→ Work request
Every line of the entries below from the one containing "Other Services (510, 160)" to the one containing "First Name* (42, 1678)", both ends included, must be written out exactly. No other line belongs in the answer.

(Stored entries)
⁂

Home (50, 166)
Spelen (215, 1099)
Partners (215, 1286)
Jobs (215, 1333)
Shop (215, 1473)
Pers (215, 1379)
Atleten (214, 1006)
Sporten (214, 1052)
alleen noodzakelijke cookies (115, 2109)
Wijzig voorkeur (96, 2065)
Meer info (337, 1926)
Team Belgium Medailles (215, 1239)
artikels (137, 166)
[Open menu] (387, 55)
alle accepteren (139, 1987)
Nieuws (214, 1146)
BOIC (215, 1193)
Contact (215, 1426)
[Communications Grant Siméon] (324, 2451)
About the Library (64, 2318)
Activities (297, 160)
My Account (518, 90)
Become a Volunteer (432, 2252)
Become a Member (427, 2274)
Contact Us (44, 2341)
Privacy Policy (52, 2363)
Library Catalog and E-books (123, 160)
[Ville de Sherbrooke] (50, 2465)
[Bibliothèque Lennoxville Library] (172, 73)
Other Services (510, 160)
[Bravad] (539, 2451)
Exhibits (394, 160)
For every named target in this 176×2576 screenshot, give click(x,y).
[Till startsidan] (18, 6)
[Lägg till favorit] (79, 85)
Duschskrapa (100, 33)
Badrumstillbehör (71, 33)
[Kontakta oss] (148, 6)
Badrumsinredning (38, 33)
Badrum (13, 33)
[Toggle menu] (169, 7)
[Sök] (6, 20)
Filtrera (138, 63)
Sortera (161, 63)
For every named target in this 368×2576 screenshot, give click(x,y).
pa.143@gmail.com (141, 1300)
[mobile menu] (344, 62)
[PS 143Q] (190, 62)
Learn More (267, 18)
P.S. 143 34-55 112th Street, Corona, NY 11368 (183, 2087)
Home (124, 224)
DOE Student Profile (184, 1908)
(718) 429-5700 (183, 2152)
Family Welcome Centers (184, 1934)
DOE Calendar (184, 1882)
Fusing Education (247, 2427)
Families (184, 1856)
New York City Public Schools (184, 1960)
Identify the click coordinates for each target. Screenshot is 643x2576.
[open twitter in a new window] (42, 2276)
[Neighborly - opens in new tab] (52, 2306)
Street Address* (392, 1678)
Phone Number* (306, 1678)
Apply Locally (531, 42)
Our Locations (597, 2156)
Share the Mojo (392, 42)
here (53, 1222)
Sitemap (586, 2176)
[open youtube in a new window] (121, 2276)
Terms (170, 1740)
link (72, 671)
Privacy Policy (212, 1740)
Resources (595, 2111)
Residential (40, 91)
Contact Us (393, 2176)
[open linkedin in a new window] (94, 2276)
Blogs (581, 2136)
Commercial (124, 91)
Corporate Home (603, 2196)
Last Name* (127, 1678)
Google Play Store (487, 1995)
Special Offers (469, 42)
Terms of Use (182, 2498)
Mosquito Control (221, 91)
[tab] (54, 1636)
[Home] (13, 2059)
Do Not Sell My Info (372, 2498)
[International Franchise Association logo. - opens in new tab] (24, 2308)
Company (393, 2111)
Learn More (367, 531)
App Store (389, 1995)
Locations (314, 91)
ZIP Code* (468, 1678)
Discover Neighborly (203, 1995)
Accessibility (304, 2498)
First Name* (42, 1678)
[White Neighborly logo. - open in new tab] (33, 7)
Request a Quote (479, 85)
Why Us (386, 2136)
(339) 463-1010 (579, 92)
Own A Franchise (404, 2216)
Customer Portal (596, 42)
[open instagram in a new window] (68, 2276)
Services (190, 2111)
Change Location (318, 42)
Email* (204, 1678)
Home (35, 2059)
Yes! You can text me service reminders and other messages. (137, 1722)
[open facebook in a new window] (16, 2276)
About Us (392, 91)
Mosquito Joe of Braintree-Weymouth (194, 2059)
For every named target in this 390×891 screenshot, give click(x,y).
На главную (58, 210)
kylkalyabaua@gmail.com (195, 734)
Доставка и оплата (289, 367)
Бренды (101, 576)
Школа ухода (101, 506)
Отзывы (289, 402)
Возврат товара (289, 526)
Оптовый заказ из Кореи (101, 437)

⁂

→ Result of the exercise
Other Services (510, 160)
[Bravad] (539, 2451)
Exhibits (394, 160)
For every named target in this 176×2576 screenshot, give click(x,y).
[Till startsidan] (18, 6)
[Lägg till favorit] (79, 85)
Duschskrapa (100, 33)
Badrumstillbehör (71, 33)
[Kontakta oss] (148, 6)
Badrumsinredning (38, 33)
Badrum (13, 33)
[Toggle menu] (169, 7)
[Sök] (6, 20)
Filtrera (138, 63)
Sortera (161, 63)
For every named target in this 368×2576 screenshot, give click(x,y).
pa.143@gmail.com (141, 1300)
[mobile menu] (344, 62)
[PS 143Q] (190, 62)
Learn More (267, 18)
P.S. 143 34-55 112th Street, Corona, NY 11368 (183, 2087)
Home (124, 224)
DOE Student Profile (184, 1908)
(718) 429-5700 (183, 2152)
Family Welcome Centers (184, 1934)
DOE Calendar (184, 1882)
Fusing Education (247, 2427)
Families (184, 1856)
New York City Public Schools (184, 1960)
Identify the click coordinates for each target. Screenshot is 643x2576.
[open twitter in a new window] (42, 2276)
[Neighborly - opens in new tab] (52, 2306)
Street Address* (392, 1678)
Phone Number* (306, 1678)
Apply Locally (531, 42)
Our Locations (597, 2156)
Share the Mojo (392, 42)
here (53, 1222)
Sitemap (586, 2176)
[open youtube in a new window] (121, 2276)
Terms (170, 1740)
link (72, 671)
Privacy Policy (212, 1740)
Resources (595, 2111)
Residential (40, 91)
Contact Us (393, 2176)
[open linkedin in a new window] (94, 2276)
Blogs (581, 2136)
Commercial (124, 91)
Corporate Home (603, 2196)
Last Name* (127, 1678)
Google Play Store (487, 1995)
Special Offers (469, 42)
Terms of Use (182, 2498)
Mosquito Control (221, 91)
[tab] (54, 1636)
[Home] (13, 2059)
Do Not Sell My Info (372, 2498)
[International Franchise Association logo. - opens in new tab] (24, 2308)
Company (393, 2111)
Learn More (367, 531)
App Store (389, 1995)
Locations (314, 91)
ZIP Code* (468, 1678)
Discover Neighborly (203, 1995)
Accessibility (304, 2498)
First Name* (42, 1678)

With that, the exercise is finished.